[sdiy] I could use a few pointers on doing a board layout
clark at andrews.edu
clark at andrews.edu
Thu Sep 8 17:12:13 CEST 2005
> While we're talking about eagle, I've still got a few pressing questions.
> I've got some nice schematics drawn up (like the ARP 4035 ladder filter
> module) and believe I'm ready to being making a board. And here the
> process
> comes to a screeching halt. I've now made several attempts, but really
> can't
> get anything remotly exceptable. Should I try to lay down traces for the
> supplies and ground first? why don't the icons for supply show up as
> something on the board screen? I'm using the freeware version so I don't
> have the autorouter, is this worth the money?
Hi Jeff,
There's been some good replies to the topic, so I don't necessarily
have anything extra to add. :) I will state that autorouting is a
joke. Even on my very expensive OrCAD program. Maybe for simple
boards, but for complex boards such as Jim's vocal board, it'd make a
horrible mess. As someone else pointed out, the algorithms for
autorouting just cannot take into account common sense. Also, once a
track is laid down, the autorouter will not move it (or won't move it
sufficiently) if another trace would benefit more from using the same
space.
Sure, there are tons of rules that can be used to help the autorouter,
but I say that time is better spent just doing it yourself.

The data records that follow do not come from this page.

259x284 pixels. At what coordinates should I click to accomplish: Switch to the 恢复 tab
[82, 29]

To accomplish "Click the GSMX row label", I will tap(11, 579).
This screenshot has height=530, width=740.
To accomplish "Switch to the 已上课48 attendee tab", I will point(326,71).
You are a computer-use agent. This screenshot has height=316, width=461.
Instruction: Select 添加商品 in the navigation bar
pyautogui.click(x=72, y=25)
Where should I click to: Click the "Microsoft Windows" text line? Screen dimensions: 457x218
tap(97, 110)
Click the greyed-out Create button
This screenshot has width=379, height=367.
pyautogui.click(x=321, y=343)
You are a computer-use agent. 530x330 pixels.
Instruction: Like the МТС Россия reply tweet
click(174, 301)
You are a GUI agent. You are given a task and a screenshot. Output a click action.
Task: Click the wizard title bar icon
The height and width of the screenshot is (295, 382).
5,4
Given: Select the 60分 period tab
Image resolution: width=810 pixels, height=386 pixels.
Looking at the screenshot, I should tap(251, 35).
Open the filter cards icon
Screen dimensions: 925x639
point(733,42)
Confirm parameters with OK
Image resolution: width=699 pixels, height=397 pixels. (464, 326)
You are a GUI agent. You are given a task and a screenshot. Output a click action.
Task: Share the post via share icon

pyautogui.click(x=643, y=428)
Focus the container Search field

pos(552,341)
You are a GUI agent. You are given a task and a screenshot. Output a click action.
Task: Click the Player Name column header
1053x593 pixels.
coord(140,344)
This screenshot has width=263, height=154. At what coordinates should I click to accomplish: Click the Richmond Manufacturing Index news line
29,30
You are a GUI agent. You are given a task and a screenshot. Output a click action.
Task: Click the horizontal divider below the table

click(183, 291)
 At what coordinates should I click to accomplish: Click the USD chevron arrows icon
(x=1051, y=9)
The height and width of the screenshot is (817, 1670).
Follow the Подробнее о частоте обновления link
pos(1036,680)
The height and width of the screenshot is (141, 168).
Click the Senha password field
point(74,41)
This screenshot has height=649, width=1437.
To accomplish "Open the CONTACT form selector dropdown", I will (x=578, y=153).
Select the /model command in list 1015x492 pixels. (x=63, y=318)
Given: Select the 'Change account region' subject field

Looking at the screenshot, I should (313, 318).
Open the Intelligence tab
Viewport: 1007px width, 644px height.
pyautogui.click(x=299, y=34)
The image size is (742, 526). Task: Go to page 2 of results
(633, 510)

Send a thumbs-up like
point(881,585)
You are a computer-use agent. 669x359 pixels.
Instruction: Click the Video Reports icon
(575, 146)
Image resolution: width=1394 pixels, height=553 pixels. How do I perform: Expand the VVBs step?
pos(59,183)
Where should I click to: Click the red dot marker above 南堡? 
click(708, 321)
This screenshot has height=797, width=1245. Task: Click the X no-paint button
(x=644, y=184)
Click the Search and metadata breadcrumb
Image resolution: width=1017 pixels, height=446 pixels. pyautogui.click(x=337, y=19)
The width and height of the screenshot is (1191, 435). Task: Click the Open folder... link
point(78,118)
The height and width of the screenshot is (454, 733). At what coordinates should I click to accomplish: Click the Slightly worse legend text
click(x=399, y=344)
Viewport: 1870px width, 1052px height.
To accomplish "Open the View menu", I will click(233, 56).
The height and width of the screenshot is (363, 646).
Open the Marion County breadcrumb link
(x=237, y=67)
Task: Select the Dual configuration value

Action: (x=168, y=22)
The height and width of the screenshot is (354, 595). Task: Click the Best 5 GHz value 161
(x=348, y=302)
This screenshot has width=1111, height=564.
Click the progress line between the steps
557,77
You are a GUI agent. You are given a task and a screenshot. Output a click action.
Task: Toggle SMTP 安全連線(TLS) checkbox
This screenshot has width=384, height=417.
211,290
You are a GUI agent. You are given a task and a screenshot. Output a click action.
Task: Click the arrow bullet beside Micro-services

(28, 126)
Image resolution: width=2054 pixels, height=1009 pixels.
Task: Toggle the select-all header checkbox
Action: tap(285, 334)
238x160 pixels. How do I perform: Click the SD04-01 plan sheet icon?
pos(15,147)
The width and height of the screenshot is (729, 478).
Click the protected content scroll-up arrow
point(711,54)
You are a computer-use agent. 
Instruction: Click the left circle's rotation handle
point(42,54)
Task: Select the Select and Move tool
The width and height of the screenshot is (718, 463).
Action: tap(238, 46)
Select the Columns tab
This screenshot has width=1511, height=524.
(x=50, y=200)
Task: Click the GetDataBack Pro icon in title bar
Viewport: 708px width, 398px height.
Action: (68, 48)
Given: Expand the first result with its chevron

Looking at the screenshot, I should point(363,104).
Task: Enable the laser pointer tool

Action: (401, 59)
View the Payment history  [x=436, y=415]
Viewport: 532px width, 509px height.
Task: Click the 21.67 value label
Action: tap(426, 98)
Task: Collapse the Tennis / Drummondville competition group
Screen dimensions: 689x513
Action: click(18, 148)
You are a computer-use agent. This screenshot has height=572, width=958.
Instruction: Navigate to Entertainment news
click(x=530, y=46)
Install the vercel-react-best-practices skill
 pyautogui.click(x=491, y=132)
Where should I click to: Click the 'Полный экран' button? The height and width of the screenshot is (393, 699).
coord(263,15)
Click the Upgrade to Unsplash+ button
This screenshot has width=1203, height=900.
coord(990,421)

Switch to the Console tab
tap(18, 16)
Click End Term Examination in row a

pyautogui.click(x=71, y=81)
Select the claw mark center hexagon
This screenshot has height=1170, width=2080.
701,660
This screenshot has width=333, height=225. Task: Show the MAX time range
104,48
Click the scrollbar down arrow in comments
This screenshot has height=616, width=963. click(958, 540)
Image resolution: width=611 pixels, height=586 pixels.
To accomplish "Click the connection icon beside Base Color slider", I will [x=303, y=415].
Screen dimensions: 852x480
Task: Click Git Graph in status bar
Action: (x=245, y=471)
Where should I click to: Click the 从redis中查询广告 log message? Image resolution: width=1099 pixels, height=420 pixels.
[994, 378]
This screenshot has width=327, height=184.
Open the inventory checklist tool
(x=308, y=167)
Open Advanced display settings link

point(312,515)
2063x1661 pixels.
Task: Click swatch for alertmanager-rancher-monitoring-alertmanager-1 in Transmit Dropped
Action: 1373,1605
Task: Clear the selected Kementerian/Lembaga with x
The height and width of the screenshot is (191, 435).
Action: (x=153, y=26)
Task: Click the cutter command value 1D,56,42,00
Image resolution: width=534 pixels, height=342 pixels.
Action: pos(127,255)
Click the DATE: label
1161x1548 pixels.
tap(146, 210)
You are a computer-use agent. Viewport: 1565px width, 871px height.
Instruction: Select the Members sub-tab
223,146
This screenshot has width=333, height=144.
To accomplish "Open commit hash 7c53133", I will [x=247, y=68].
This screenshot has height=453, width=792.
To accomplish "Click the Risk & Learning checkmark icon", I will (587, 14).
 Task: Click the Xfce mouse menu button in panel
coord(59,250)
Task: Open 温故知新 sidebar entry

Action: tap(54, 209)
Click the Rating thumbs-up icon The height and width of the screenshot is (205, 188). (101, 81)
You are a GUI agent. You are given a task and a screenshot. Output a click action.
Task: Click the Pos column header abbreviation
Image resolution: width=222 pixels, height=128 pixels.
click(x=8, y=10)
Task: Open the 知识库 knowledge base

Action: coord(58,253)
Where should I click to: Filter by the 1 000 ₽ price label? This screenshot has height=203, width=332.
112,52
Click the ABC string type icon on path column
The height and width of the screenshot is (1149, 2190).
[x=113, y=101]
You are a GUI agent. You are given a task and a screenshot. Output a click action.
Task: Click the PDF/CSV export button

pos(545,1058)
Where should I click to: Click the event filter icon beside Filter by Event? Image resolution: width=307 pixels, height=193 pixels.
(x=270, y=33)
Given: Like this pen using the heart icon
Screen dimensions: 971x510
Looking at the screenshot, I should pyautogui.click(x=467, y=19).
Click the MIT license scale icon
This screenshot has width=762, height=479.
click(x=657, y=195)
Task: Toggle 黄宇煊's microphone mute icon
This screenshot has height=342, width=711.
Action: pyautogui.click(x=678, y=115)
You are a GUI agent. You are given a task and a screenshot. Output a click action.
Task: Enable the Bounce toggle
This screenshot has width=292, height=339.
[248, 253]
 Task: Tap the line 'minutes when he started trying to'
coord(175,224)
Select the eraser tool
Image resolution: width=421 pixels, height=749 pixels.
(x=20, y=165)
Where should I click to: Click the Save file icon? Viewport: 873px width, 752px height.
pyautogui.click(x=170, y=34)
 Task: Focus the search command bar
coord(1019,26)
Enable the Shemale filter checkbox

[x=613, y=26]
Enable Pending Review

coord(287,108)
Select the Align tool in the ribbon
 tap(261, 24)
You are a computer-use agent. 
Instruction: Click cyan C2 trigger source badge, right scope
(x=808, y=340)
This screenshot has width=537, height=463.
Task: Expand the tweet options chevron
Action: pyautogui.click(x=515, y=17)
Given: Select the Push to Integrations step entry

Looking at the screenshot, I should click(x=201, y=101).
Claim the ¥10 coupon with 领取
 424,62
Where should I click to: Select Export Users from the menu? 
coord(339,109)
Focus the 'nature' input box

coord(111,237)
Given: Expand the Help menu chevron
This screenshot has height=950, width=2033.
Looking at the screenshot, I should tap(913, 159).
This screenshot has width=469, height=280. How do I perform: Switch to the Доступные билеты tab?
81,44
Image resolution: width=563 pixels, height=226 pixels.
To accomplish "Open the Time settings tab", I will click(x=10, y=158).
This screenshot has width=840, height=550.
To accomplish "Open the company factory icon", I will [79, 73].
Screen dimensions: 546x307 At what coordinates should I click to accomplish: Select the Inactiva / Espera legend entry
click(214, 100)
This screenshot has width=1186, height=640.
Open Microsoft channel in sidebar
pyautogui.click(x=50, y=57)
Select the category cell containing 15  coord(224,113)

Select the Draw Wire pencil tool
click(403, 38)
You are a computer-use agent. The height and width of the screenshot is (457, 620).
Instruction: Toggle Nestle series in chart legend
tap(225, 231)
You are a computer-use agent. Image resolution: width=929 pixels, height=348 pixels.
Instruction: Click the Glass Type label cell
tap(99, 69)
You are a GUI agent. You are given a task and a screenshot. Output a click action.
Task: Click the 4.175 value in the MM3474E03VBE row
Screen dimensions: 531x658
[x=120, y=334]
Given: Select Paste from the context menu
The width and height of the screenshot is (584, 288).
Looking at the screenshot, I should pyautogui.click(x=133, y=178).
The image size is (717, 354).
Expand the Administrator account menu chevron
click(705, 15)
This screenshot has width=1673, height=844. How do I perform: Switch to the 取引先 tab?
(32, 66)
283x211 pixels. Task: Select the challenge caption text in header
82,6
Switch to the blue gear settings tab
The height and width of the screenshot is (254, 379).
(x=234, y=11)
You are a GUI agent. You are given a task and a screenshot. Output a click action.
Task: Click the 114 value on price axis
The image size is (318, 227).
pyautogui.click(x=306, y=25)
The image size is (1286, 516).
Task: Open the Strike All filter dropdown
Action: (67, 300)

There is, however, one PERFECT use for the autorouter. And that is
catching any UNROUTED traces. Say you've routed your entire PCB and
are ready to get it made, but what if you forgot one tiny segment
somewhere on the PCB? The autorouter will catch it. And since the
board is 99.9% done, the autorouter will usually finish any short
segment traces without screwing it up. Of course, at least with OrCAD,
if I see the autorouter trying to finalize a trace, I usually stop it
and then go in and fix the issue.
So that'd be the only good use for an autorouter that I know of!